Saved entries
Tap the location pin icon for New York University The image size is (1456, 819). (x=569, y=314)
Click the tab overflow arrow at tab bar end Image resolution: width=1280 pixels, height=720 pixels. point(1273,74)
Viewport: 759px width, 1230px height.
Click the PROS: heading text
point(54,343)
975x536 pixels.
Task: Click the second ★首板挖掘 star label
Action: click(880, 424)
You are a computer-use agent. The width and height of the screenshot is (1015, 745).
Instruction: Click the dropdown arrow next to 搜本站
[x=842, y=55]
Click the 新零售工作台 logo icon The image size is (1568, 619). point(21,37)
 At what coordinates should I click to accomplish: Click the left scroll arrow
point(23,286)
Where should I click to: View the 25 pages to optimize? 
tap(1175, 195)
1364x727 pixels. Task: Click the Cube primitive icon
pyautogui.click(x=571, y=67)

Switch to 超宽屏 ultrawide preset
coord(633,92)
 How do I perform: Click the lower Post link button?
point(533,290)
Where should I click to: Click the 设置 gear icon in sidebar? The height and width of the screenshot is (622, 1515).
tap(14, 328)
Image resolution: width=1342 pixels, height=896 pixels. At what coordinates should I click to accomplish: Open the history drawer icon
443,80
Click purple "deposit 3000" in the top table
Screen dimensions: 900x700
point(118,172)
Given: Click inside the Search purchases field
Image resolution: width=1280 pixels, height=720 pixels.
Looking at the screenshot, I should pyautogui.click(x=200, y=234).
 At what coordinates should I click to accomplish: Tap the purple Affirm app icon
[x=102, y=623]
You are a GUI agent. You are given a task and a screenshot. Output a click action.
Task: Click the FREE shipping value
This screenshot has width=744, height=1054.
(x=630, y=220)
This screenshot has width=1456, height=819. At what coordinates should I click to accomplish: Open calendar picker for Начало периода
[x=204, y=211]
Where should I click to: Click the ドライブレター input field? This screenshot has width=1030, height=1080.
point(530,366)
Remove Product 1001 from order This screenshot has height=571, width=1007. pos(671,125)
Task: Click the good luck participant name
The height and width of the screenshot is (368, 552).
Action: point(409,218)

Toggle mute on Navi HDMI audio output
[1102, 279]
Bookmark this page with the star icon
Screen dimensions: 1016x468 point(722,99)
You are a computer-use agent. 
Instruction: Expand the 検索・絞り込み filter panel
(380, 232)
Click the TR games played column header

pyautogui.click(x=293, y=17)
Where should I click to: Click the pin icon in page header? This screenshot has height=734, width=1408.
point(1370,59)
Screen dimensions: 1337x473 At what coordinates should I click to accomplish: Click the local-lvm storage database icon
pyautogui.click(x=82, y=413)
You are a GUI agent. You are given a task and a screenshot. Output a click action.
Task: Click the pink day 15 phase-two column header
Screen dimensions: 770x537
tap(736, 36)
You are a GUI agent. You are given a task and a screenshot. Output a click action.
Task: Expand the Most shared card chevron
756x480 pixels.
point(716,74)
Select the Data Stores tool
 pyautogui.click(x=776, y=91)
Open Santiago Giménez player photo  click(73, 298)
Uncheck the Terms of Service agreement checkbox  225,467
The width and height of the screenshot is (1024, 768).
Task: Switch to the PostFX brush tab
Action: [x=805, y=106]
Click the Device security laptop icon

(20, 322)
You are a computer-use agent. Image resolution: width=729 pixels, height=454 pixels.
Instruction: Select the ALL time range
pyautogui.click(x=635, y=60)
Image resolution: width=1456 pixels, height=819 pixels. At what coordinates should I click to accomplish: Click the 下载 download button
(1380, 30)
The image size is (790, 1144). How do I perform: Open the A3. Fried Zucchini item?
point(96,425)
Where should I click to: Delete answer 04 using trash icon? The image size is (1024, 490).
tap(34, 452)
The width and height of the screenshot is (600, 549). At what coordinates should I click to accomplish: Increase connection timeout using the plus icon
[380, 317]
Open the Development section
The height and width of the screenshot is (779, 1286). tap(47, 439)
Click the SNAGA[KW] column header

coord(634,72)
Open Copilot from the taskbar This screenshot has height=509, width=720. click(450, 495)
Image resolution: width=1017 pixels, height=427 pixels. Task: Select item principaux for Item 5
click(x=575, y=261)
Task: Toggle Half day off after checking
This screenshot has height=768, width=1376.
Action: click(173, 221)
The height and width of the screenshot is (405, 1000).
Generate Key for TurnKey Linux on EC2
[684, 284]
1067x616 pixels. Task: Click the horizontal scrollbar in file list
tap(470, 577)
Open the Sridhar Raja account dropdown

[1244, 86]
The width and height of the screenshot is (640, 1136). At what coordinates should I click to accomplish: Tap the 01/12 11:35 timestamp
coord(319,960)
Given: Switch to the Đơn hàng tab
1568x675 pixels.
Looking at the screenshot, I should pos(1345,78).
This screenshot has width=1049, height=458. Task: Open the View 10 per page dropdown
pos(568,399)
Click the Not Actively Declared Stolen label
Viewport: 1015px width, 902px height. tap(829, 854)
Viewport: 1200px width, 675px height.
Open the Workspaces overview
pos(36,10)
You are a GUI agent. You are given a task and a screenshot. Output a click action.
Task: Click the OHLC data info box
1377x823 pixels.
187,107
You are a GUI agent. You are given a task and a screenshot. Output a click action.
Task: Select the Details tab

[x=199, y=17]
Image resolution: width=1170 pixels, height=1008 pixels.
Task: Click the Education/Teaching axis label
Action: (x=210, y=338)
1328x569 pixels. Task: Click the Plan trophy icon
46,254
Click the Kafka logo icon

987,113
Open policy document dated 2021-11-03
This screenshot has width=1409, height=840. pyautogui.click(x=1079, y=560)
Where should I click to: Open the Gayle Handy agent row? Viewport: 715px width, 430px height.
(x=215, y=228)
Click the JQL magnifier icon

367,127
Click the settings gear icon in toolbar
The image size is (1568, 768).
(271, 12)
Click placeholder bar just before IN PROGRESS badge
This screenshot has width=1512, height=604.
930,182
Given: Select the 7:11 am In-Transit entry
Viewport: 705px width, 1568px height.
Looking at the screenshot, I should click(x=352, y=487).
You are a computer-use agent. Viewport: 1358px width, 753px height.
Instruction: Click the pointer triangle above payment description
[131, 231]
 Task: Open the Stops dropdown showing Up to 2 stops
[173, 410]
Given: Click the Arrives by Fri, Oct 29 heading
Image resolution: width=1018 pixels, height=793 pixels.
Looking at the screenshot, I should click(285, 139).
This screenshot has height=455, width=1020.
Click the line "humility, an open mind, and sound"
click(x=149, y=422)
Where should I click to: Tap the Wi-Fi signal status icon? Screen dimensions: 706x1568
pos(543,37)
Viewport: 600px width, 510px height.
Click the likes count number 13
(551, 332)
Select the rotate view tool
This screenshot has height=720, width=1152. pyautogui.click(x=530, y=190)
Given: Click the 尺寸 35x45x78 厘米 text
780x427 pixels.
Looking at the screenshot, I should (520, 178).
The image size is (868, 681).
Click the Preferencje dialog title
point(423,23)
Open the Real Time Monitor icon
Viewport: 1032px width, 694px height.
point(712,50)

_ACTIVITY_
Type the records again in full, matching them exactly.

_TASK RESPONSE_
Tap the location pin icon for New York University The image size is (1456, 819). (x=569, y=314)
Click the tab overflow arrow at tab bar end Image resolution: width=1280 pixels, height=720 pixels. point(1273,74)
Viewport: 759px width, 1230px height.
Click the PROS: heading text
point(54,343)
975x536 pixels.
Task: Click the second ★首板挖掘 star label
Action: click(880, 424)
You are a computer-use agent. The width and height of the screenshot is (1015, 745).
Instruction: Click the dropdown arrow next to 搜本站
[x=842, y=55]
Click the 新零售工作台 logo icon The image size is (1568, 619). point(21,37)
 At what coordinates should I click to accomplish: Click the left scroll arrow
point(23,286)
Where should I click to: View the 25 pages to optimize? 
tap(1175, 195)
1364x727 pixels. Task: Click the Cube primitive icon
pyautogui.click(x=571, y=67)

Switch to 超宽屏 ultrawide preset
coord(633,92)
 How do I perform: Click the lower Post link button?
point(533,290)
Where should I click to: Click the 设置 gear icon in sidebar? The height and width of the screenshot is (622, 1515).
tap(14, 328)
Image resolution: width=1342 pixels, height=896 pixels. At what coordinates should I click to accomplish: Open the history drawer icon
443,80
Click purple "deposit 3000" in the top table
Screen dimensions: 900x700
point(118,172)
Given: Click inside the Search purchases field
Image resolution: width=1280 pixels, height=720 pixels.
Looking at the screenshot, I should pyautogui.click(x=200, y=234).
 At what coordinates should I click to accomplish: Tap the purple Affirm app icon
[x=102, y=623]
You are a GUI agent. You are given a task and a screenshot. Output a click action.
Task: Click the FREE shipping value
This screenshot has width=744, height=1054.
(x=630, y=220)
This screenshot has width=1456, height=819. At what coordinates should I click to accomplish: Open calendar picker for Начало периода
[x=204, y=211]
Where should I click to: Click the ドライブレター input field? This screenshot has width=1030, height=1080.
point(530,366)
Remove Product 1001 from order This screenshot has height=571, width=1007. pos(671,125)
Task: Click the good luck participant name
The height and width of the screenshot is (368, 552).
Action: point(409,218)

Toggle mute on Navi HDMI audio output
[1102, 279]
Bookmark this page with the star icon
Screen dimensions: 1016x468 point(722,99)
You are a computer-use agent. 
Instruction: Expand the 検索・絞り込み filter panel
(380, 232)
Click the TR games played column header

pyautogui.click(x=293, y=17)
Where should I click to: Click the pin icon in page header? This screenshot has height=734, width=1408.
point(1370,59)
Screen dimensions: 1337x473 At what coordinates should I click to accomplish: Click the local-lvm storage database icon
pyautogui.click(x=82, y=413)
You are a GUI agent. You are given a task and a screenshot. Output a click action.
Task: Click the pink day 15 phase-two column header
Screen dimensions: 770x537
tap(736, 36)
You are a GUI agent. You are given a task and a screenshot. Output a click action.
Task: Expand the Most shared card chevron
756x480 pixels.
point(716,74)
Select the Data Stores tool
 pyautogui.click(x=776, y=91)
Open Santiago Giménez player photo  click(73, 298)
Uncheck the Terms of Service agreement checkbox  225,467
The width and height of the screenshot is (1024, 768).
Task: Switch to the PostFX brush tab
Action: [x=805, y=106]
Click the Device security laptop icon

(20, 322)
You are a computer-use agent. Image resolution: width=729 pixels, height=454 pixels.
Instruction: Select the ALL time range
pyautogui.click(x=635, y=60)
Image resolution: width=1456 pixels, height=819 pixels. At what coordinates should I click to accomplish: Click the 下载 download button
(1380, 30)
The image size is (790, 1144). How do I perform: Open the A3. Fried Zucchini item?
point(96,425)
Where should I click to: Delete answer 04 using trash icon? The image size is (1024, 490).
tap(34, 452)
The width and height of the screenshot is (600, 549). At what coordinates should I click to accomplish: Increase connection timeout using the plus icon
[380, 317]
Open the Development section
The height and width of the screenshot is (779, 1286). tap(47, 439)
Click the SNAGA[KW] column header

coord(634,72)
Open Copilot from the taskbar This screenshot has height=509, width=720. click(450, 495)
Image resolution: width=1017 pixels, height=427 pixels. Task: Select item principaux for Item 5
click(x=575, y=261)
Task: Toggle Half day off after checking
This screenshot has height=768, width=1376.
Action: click(173, 221)
The height and width of the screenshot is (405, 1000).
Generate Key for TurnKey Linux on EC2
[684, 284]
1067x616 pixels. Task: Click the horizontal scrollbar in file list
tap(470, 577)
Open the Sridhar Raja account dropdown

[1244, 86]
The width and height of the screenshot is (640, 1136). At what coordinates should I click to accomplish: Tap the 01/12 11:35 timestamp
coord(319,960)
Given: Switch to the Đơn hàng tab
1568x675 pixels.
Looking at the screenshot, I should pos(1345,78).
This screenshot has width=1049, height=458. Task: Open the View 10 per page dropdown
pos(568,399)
Click the Not Actively Declared Stolen label
Viewport: 1015px width, 902px height. tap(829, 854)
Viewport: 1200px width, 675px height.
Open the Workspaces overview
pos(36,10)
You are a GUI agent. You are given a task and a screenshot. Output a click action.
Task: Click the OHLC data info box
1377x823 pixels.
187,107
You are a GUI agent. You are given a task and a screenshot. Output a click action.
Task: Select the Details tab

[x=199, y=17]
Image resolution: width=1170 pixels, height=1008 pixels.
Task: Click the Education/Teaching axis label
Action: (x=210, y=338)
1328x569 pixels. Task: Click the Plan trophy icon
46,254
Click the Kafka logo icon

987,113
Open policy document dated 2021-11-03
This screenshot has width=1409, height=840. pyautogui.click(x=1079, y=560)
Where should I click to: Open the Gayle Handy agent row? Viewport: 715px width, 430px height.
(x=215, y=228)
Click the JQL magnifier icon

367,127
Click the settings gear icon in toolbar
The image size is (1568, 768).
(271, 12)
Click placeholder bar just before IN PROGRESS badge
This screenshot has width=1512, height=604.
930,182
Given: Select the 7:11 am In-Transit entry
Viewport: 705px width, 1568px height.
Looking at the screenshot, I should click(x=352, y=487).
You are a computer-use agent. Viewport: 1358px width, 753px height.
Instruction: Click the pointer triangle above payment description
[131, 231]
 Task: Open the Stops dropdown showing Up to 2 stops
[173, 410]
Given: Click the Arrives by Fri, Oct 29 heading
Image resolution: width=1018 pixels, height=793 pixels.
Looking at the screenshot, I should click(285, 139).
This screenshot has height=455, width=1020.
Click the line "humility, an open mind, and sound"
click(x=149, y=422)
Where should I click to: Tap the Wi-Fi signal status icon? Screen dimensions: 706x1568
pos(543,37)
Viewport: 600px width, 510px height.
Click the likes count number 13
(551, 332)
Select the rotate view tool
This screenshot has height=720, width=1152. pyautogui.click(x=530, y=190)
Given: Click the 尺寸 35x45x78 厘米 text
780x427 pixels.
Looking at the screenshot, I should (520, 178).
The image size is (868, 681).
Click the Preferencje dialog title
point(423,23)
Open the Real Time Monitor icon
Viewport: 1032px width, 694px height.
point(712,50)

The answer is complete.